Document excerpt:
———
Advantages of Refinancing Mortgages  Save Money by Possibly Consolidating Debt into a Home Loan or Renegotiate Your Credit Card Debt with Banks

Home Finance

Some homeowners may find themselves with high credit card debt and equity in their homes.  Some will consider debt consolidation as a way to save money and meet their obligations.  It is always a good idea to talk to a professional before making the jump.

Recently credit card companies were required to double their minimum payments while bankruptcy laws have made it harder to extinguish credit card debt in court.  For some homeowners it may make sense to look for a good rate or loan that fits them so they can save money and possibly add a deduction to their taxes.  Always talk to your tax preparer to make sure this is the right course for you.

 

Before you decide on refinancing your home you may want to call your creditors and ask them to lower the interest rate on your credit cards.  Always save promotions from credit card companies; you may never know when you need it.

So what loan should you choose?  Interest Only Loans have been a favorite for some people who plan on a short stay in their house.  These loans can have incredibly low payments for the first ten years.  Some will include a balloon payment at the end of that term, while others convert to a conventional interest plus principle loan for the rest of another term. 

 

Another option, if you plan on staying in your home longer, is the Equity Line of Credit.  These loans may include an adjustable rate mortgage until the rate is locked in for the rest of the term.  There may be several locks for the first ten years, and then the loan may convert to a fixed rate mortgage.
———
Data provided:
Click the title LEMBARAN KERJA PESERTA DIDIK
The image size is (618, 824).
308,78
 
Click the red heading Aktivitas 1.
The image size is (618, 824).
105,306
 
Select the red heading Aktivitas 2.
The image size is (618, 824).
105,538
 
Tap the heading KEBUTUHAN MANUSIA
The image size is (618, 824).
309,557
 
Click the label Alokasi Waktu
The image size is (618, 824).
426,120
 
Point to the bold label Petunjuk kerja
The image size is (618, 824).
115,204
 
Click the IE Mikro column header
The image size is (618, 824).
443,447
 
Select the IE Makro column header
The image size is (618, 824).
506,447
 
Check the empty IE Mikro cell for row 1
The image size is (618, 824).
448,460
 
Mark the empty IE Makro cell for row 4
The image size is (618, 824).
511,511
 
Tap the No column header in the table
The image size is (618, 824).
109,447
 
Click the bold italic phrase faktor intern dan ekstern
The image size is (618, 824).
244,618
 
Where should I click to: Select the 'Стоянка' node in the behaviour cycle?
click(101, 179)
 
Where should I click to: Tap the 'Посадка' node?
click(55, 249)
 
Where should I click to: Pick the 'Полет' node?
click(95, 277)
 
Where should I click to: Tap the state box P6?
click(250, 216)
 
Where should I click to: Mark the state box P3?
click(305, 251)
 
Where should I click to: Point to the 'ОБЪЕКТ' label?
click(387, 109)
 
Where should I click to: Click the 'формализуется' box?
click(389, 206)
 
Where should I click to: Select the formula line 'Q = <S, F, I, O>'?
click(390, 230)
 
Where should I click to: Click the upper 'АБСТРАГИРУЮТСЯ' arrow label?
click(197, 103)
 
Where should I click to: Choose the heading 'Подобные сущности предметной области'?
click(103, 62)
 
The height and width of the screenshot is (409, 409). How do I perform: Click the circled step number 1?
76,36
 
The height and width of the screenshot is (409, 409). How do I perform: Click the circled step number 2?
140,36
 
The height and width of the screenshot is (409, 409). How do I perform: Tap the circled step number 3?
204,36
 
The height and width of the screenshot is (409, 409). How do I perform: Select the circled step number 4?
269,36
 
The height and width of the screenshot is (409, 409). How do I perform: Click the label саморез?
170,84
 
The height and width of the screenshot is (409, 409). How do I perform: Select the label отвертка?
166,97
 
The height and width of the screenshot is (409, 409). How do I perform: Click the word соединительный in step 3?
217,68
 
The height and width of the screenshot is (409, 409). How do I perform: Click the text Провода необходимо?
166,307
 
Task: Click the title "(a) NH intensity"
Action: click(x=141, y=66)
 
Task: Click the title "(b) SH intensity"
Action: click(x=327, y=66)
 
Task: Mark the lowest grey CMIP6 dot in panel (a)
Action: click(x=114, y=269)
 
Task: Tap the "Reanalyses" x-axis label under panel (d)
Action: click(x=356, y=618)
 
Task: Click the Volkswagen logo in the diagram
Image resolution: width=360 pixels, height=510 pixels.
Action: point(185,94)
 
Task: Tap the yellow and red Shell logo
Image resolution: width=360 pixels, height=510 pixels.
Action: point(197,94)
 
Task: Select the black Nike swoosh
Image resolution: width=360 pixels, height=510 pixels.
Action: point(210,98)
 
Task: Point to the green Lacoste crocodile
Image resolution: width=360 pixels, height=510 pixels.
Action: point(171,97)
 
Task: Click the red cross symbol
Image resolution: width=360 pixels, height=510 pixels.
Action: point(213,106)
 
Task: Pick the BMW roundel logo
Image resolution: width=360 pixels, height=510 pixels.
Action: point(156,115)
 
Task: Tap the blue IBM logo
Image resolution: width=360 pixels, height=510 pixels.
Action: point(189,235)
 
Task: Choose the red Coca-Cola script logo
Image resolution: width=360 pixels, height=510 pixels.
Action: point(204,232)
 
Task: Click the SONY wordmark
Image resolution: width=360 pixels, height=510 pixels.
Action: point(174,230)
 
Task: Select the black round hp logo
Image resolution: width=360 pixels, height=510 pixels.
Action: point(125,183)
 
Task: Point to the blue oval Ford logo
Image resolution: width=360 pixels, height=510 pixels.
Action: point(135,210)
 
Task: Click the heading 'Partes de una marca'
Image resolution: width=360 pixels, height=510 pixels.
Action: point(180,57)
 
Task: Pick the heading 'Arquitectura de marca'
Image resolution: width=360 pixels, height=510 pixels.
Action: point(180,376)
———
Requirements:
(1) Which specific loan types do the last two paragraphs of the home finance text describe?
(2) Switch "node" to "vertex" in the rows starting at the one containing "Tap the No column header in the table" and ending at the one containing "click(390, 230)", and give back only those rows with nothing else altered.

Per-task answers:
(1)
- Interest Only Loans
- Conventional interest plus principle loan
- Equity Line of Credit
- Adjustable rate mortgage
- Fixed rate mortgage

(2)
Tap the No column header in the table
The image size is (618, 824).
109,447
 
Click the bold italic phrase faktor intern dan ekstern
The image size is (618, 824).
244,618
 
Where should I click to: Select the 'Стоянка' vertex in the behaviour cycle?
click(101, 179)
 
Where should I click to: Tap the 'Посадка' vertex?
click(55, 249)
 
Where should I click to: Pick the 'Полет' vertex?
click(95, 277)
 
Where should I click to: Tap the state box P6?
click(250, 216)
 
Where should I click to: Mark the state box P3?
click(305, 251)
 
Where should I click to: Point to the 'ОБЪЕКТ' label?
click(387, 109)
 
Where should I click to: Click the 'формализуется' box?
click(389, 206)
 
Where should I click to: Select the formula line 'Q = <S, F, I, O>'?
click(390, 230)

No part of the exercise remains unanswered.